» SUPPLIED RECORDS:
..............................

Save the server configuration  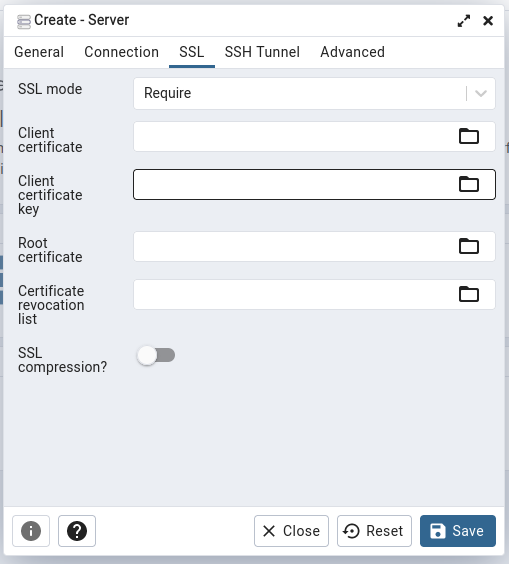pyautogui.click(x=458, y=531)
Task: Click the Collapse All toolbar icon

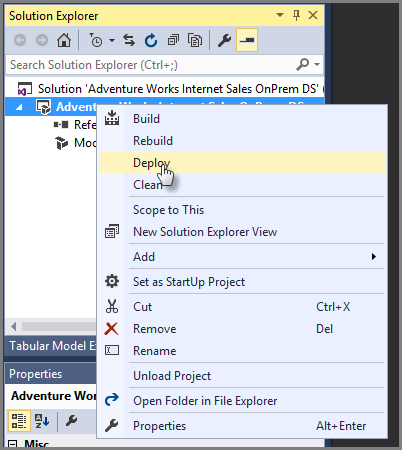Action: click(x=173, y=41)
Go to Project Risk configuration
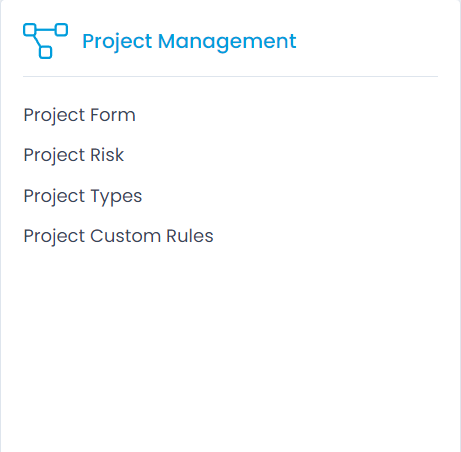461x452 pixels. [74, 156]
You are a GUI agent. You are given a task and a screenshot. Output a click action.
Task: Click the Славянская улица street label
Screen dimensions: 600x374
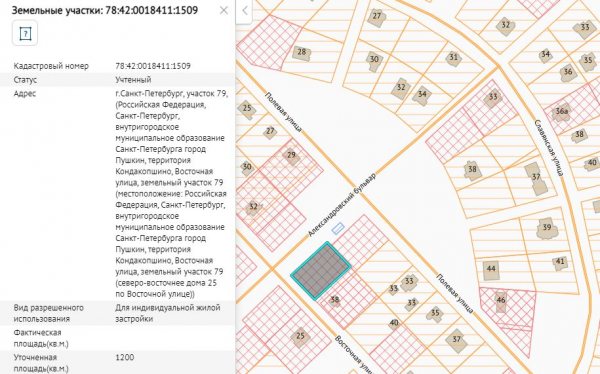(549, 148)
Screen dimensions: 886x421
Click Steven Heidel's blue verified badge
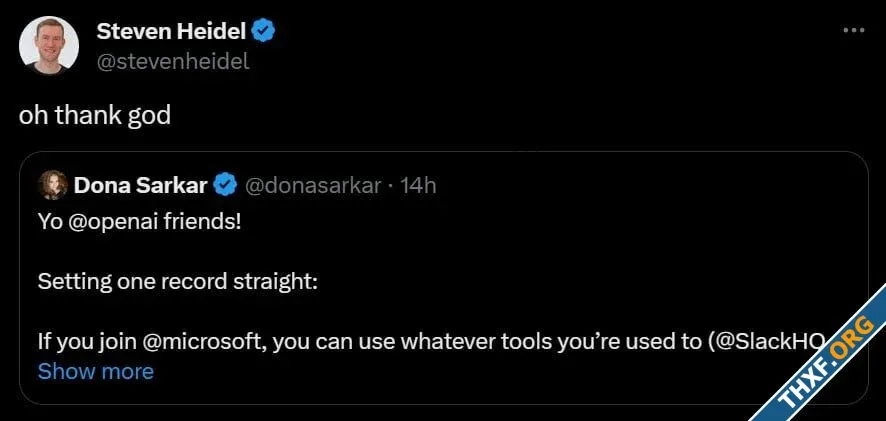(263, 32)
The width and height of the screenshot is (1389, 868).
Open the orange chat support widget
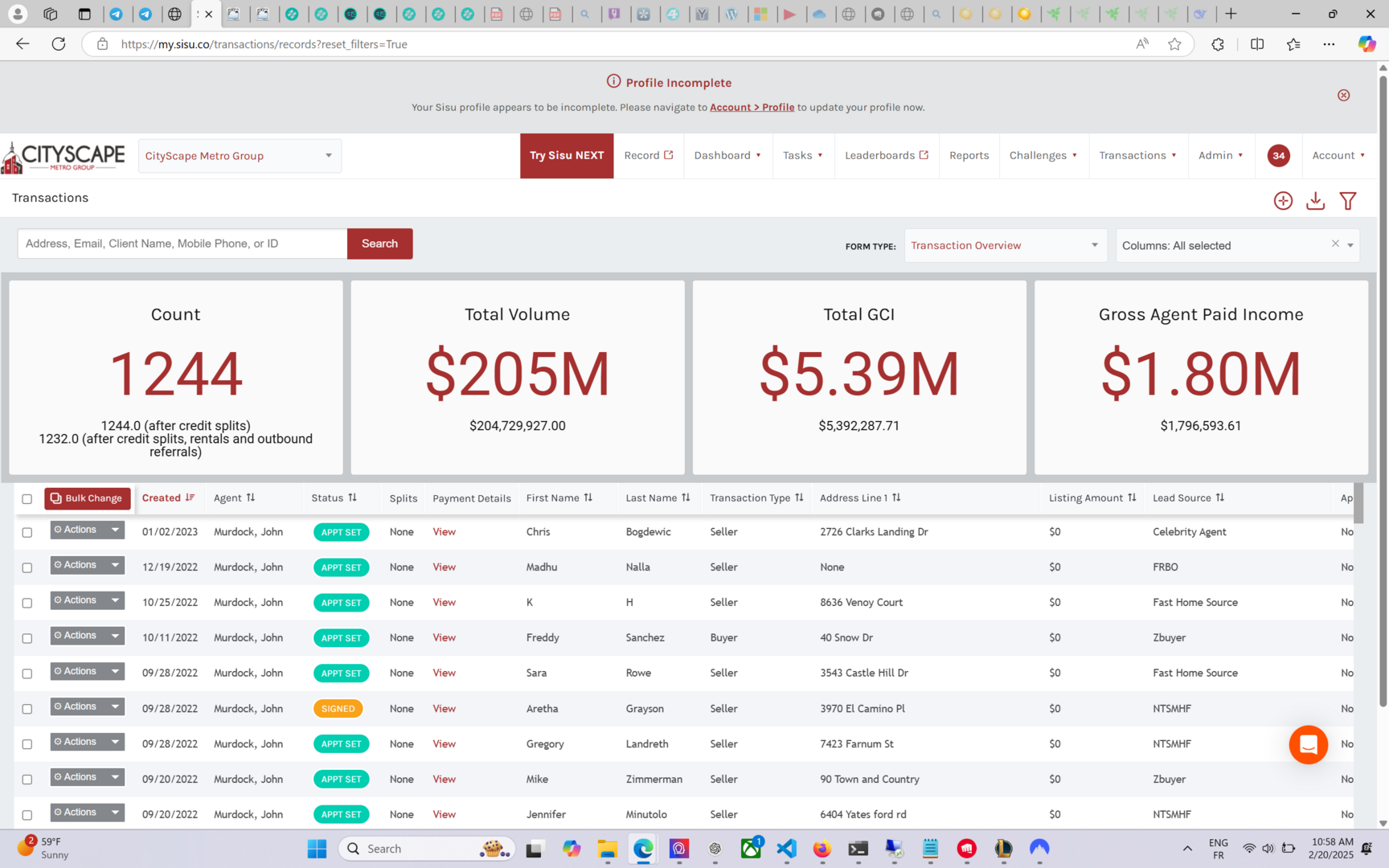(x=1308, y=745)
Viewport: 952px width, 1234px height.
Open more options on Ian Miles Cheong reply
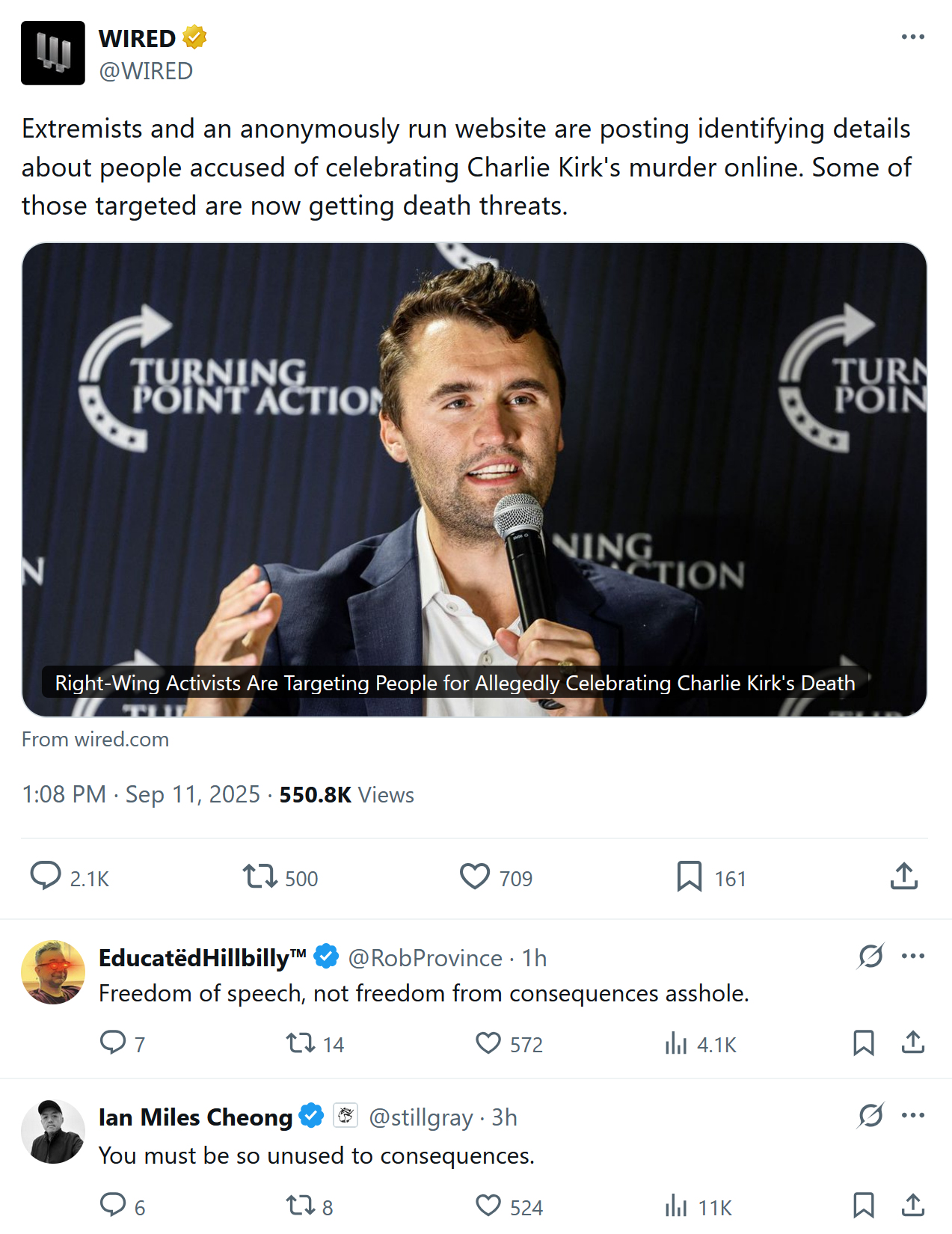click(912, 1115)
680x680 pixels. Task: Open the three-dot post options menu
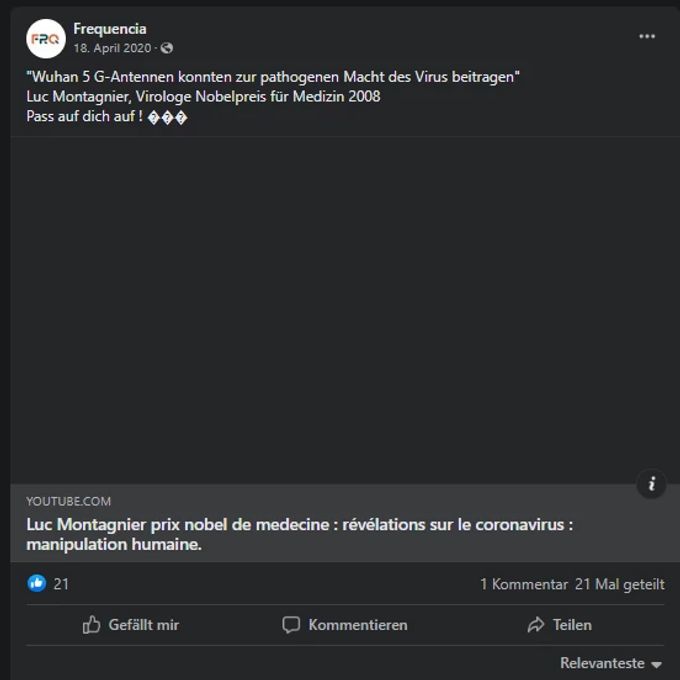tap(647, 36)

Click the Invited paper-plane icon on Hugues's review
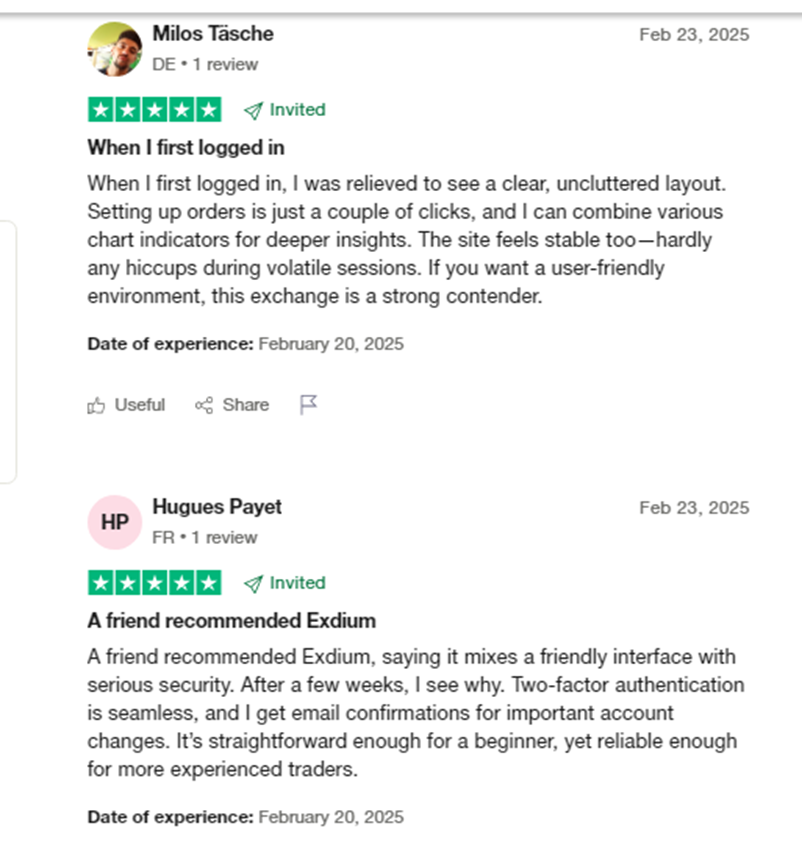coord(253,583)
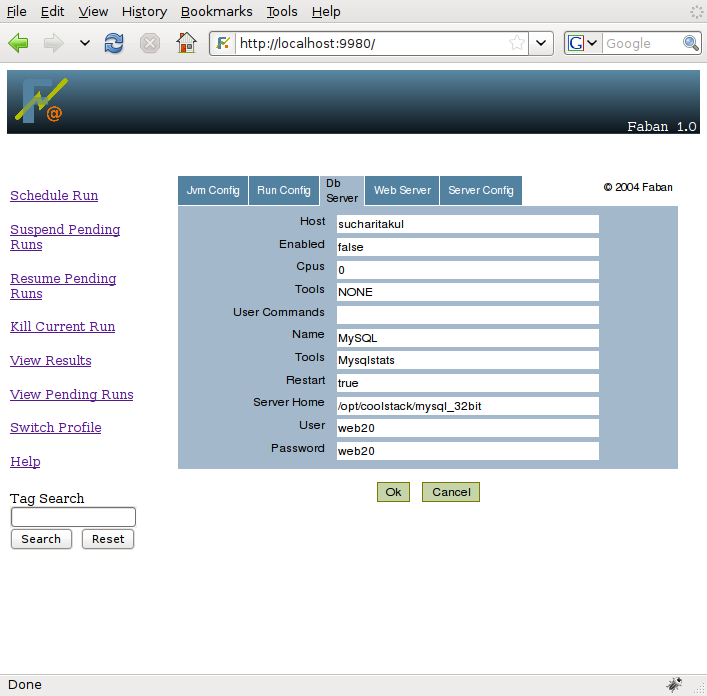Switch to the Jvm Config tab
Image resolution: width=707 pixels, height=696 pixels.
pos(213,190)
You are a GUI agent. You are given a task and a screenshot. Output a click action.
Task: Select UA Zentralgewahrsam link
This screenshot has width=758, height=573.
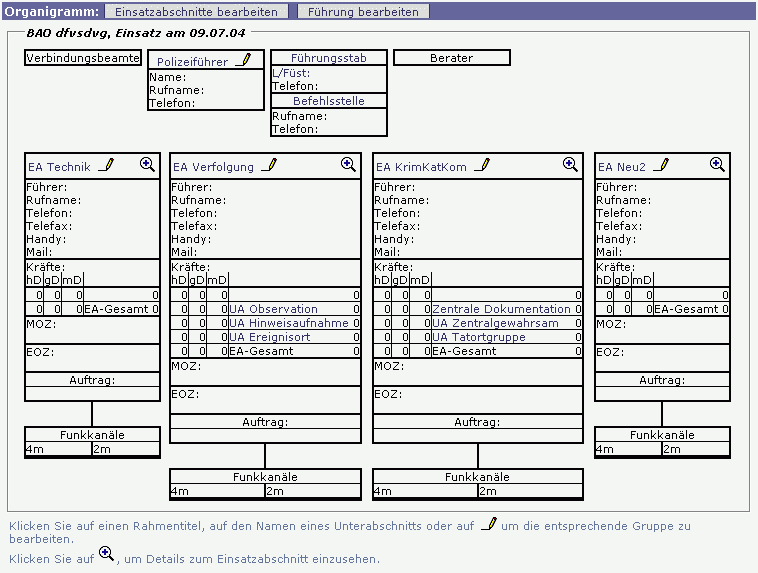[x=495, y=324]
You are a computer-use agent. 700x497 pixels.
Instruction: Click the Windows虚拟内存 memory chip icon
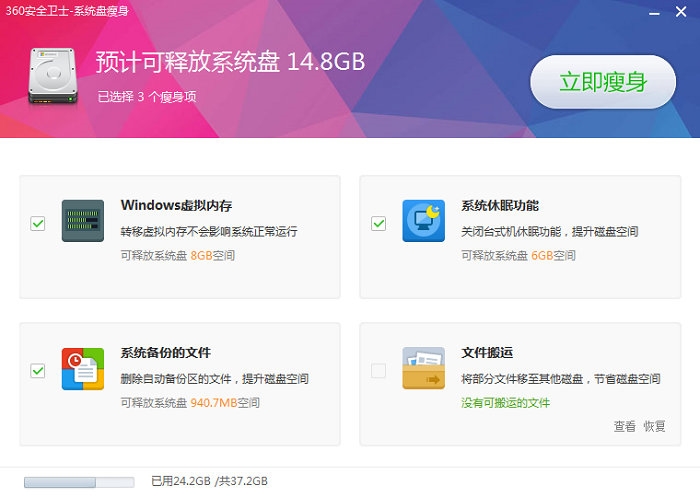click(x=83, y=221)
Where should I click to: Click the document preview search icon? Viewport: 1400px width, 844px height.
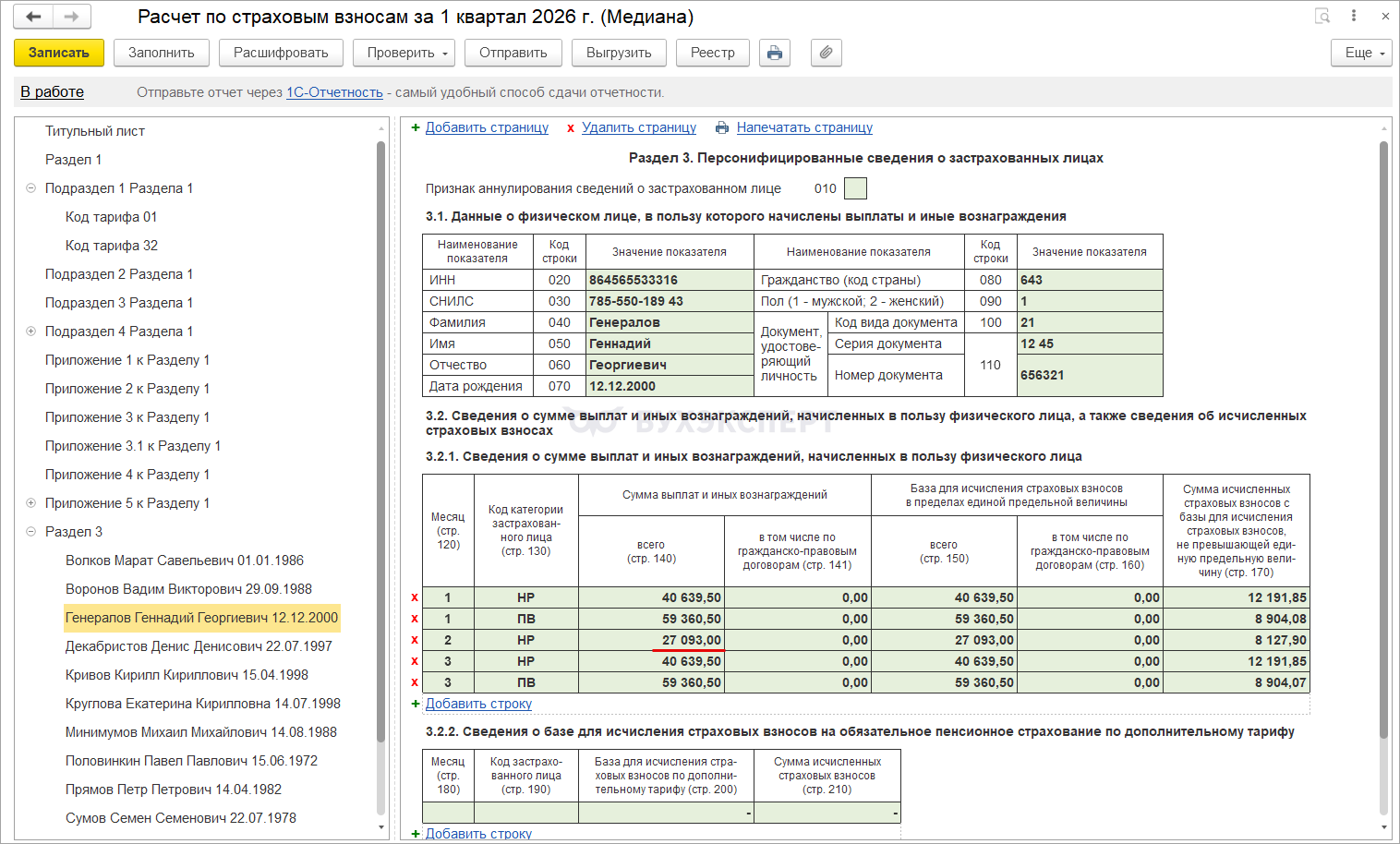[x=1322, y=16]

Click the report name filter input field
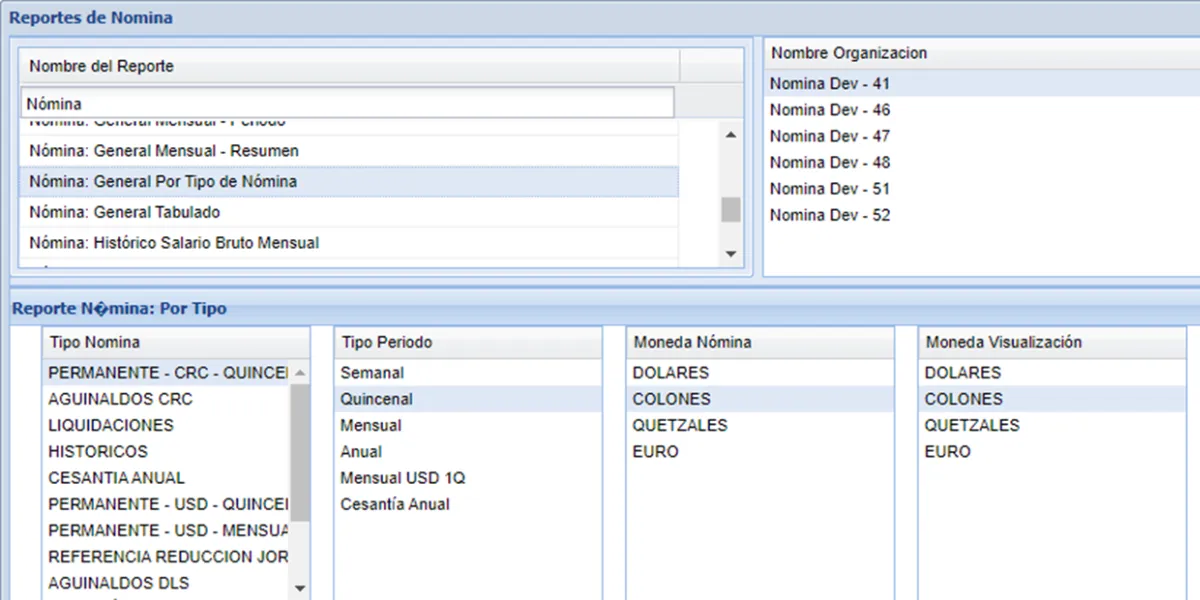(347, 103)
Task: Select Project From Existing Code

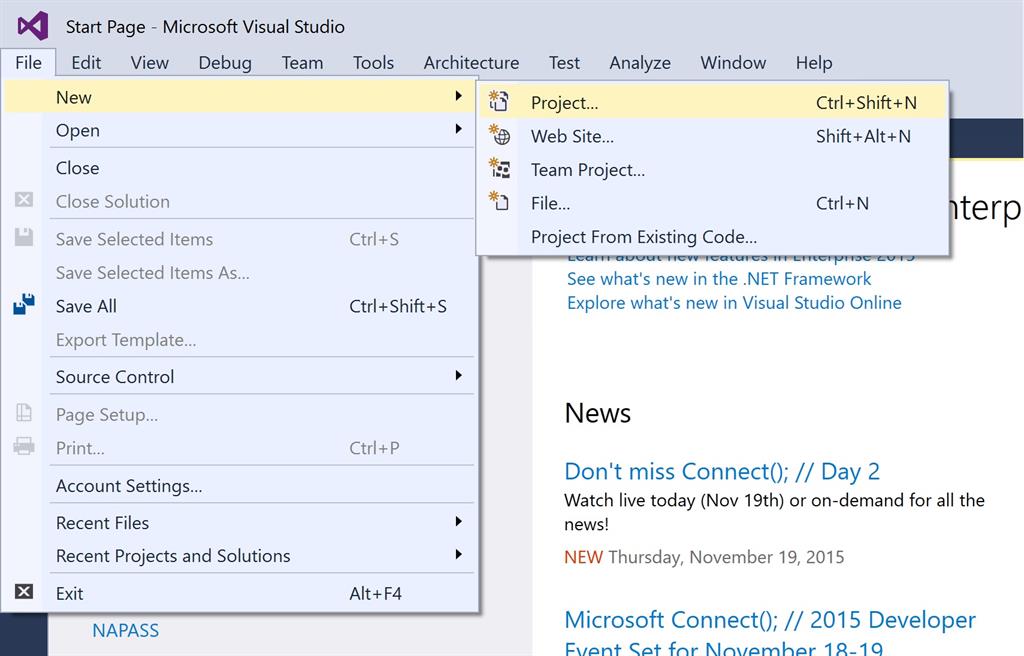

..............................

» ACTIVITY:
Your answer should be the lines above from the one that contains "You are a computer-use agent. 700x497 pixels." through the last, set down exactly, with the pictures removed.

» TASK OUTPUT:
You are a computer-use agent. 700x497 pixels.
Instruction: Click the Windows虚拟内存 memory chip icon
click(x=83, y=221)
Where should I click to: Click the document preview search icon? Viewport: 1400px width, 844px height.
[x=1322, y=16]

Click the report name filter input field
(347, 103)
Task: Select Project From Existing Code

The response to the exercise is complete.